第86話 ただかなり安く手に入りそうなんだ




「出たねえ。どうしよ」


「喜びなさいよ。ニンジャがさらに二人なんだから」


「ミレア、ニンジャになる? AGIとMINが増えるよ?」


「ぐ、ぐぬぬ」


 なにが出たってシュリケンだ。『一家』とお別れしたあとでバッタレベリングを二セットやったらね。

 これで『おなかいっぱい』が持ってるジョブチェンジアイテムは六個。『シュリケン』が二つに『カタナ』、『強靭なカタナ』、『大魔導師の杖』と『ヴィシャップ殺し』。『強靭なカタナ』は武器のまんまで使う予定だから壊すのは無しだね。


 けっこう遅くなっちゃったから、急いで戻って夕ごはんだ。帰り道でジョブ談義だね。


「『ヴィシャップ殺し』はラルカ、『カタナ』はフォンシーでいいわね」


「いいのか?」


「サムライなんだから、ケンゴーまでやった方がいいわ」


 ミレアが当たり前って顔で言った。
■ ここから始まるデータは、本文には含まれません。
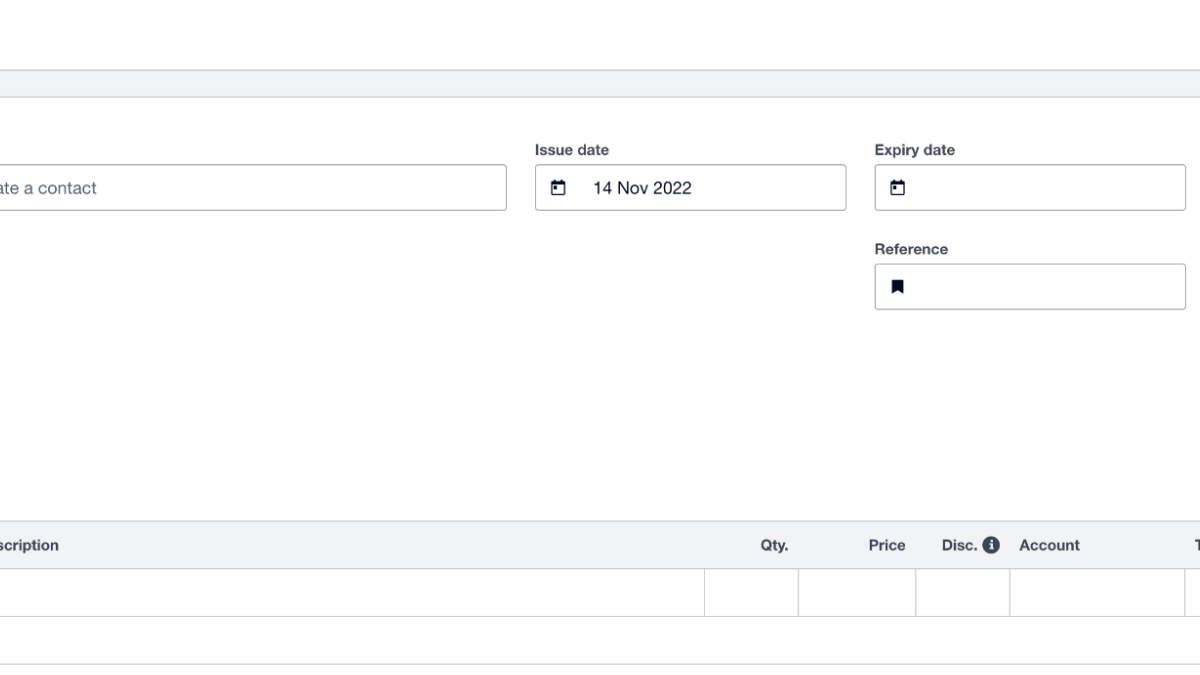Focus the contact search field
1200x675 pixels.
(250, 188)
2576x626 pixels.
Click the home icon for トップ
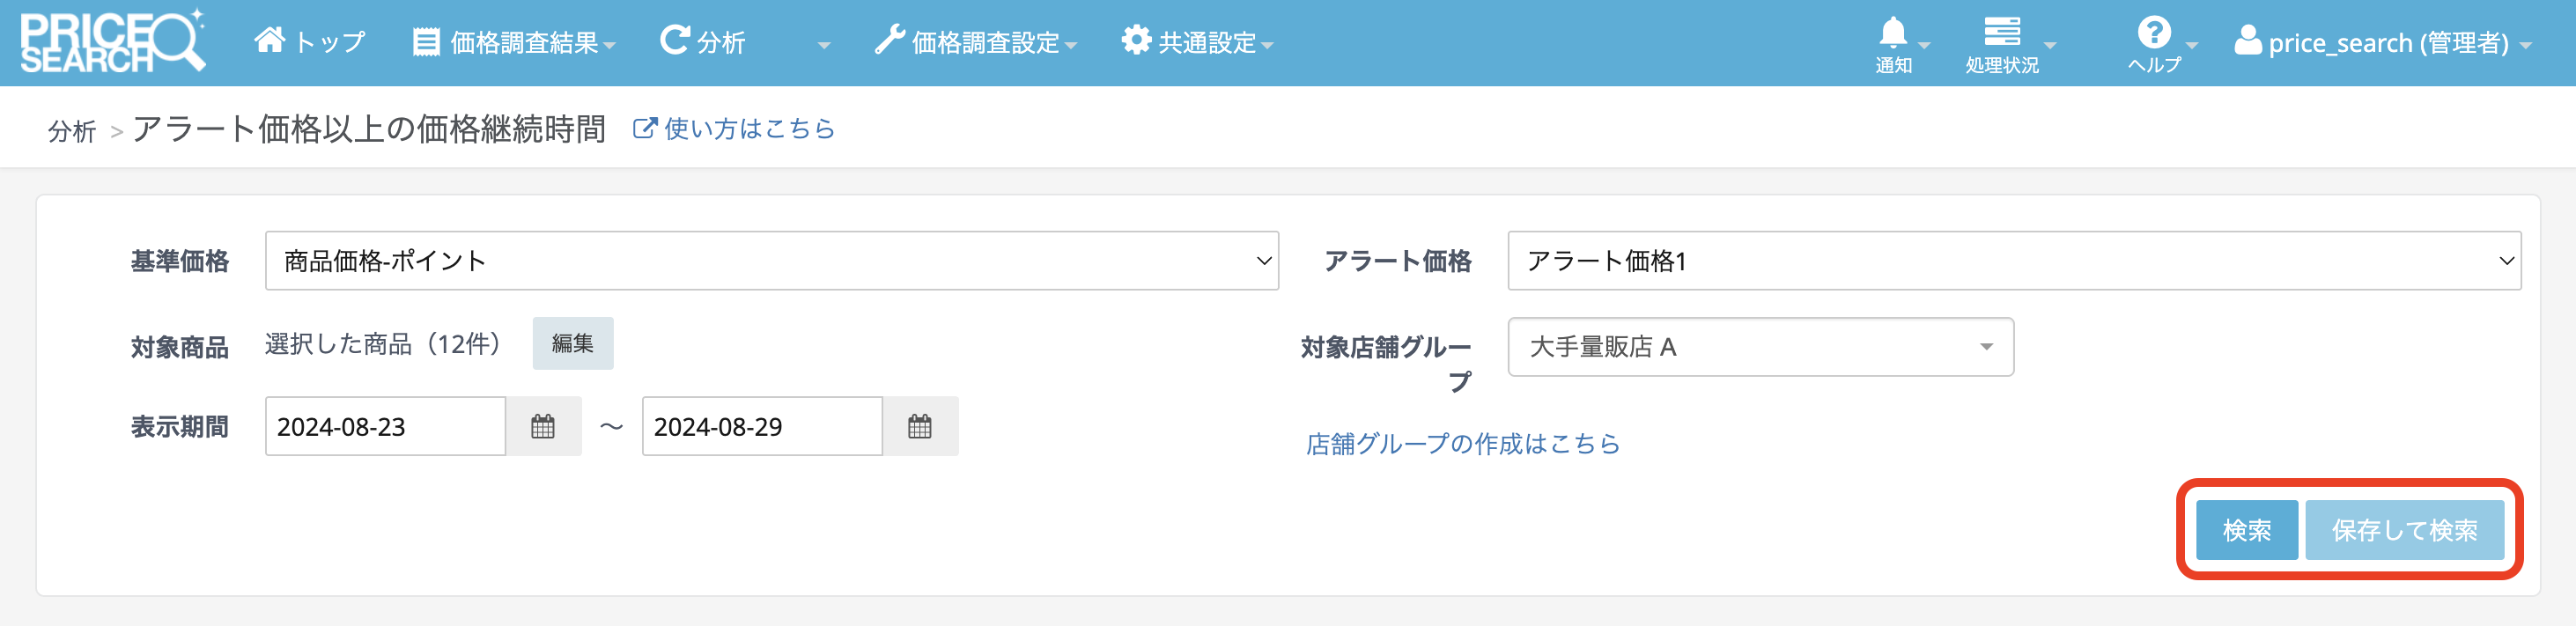[270, 41]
サムライからケンゴーになるときは『カタナ』が要るからねえ。ケンゴーになったフォンシーが『強靭なカタナ』を装備しなさいってことだ。


「その代わりってわけじゃないけど、エルダーウィザードはわたくしでいい?」


「あたしは構わないぞ」


 交換条件ってやつ? まあミレアなら文句なしだけど。前提ジョブのハイウィザード持ちはミレアとフォンシーの他に二人、ウルとシエランだけど……。


「ウルは前衛だ」


「わたしは、とりあえずビショップです」


 なにげに『おなかいっぱい』ってビショップが流行ってるんだよね。全員がプリースト持ちだから、ビショップも取って回復魔法を増やそうってこと。ザッティも次はビショップにするみたいだし。あれ?



「そしたらビショップ持ってないのって、ミレアだけにならない?」


「ついでに言えばメイジもだな」


 あ、フォンシーが意地悪いこと言った。ボクも似たようなもんか。


「ぐぬぬ」


 ミレアってシーフも最後になっちゃったの気にしてたんだよね。悪いことしたなあ。


「それでミレア、ビショップを挟まないか?」


「……そうね」


「前衛はウルとあたしがやる。へっぽこケンゴーだけど、ウルがパワーウォリアーなら大丈夫だろ」


 それからフォンシーがチラっとボクを見たよ。はいはい。


「それにどうせ、我らがリーダーが殴りエンチャンターをやってくれるさ」


 だよねえ。


「自分でバフして殴るのって、カッコいいよね!」


 だからノってあげるよ。



 ◇◇◇



「やあ、面倒ごとはなんとかなったのか?」


 遅めの夕ごはんを食べ終わって、さあ帰ろうとしたとこで話しかけてきたのは『ラーンの心』のレアードさんだった。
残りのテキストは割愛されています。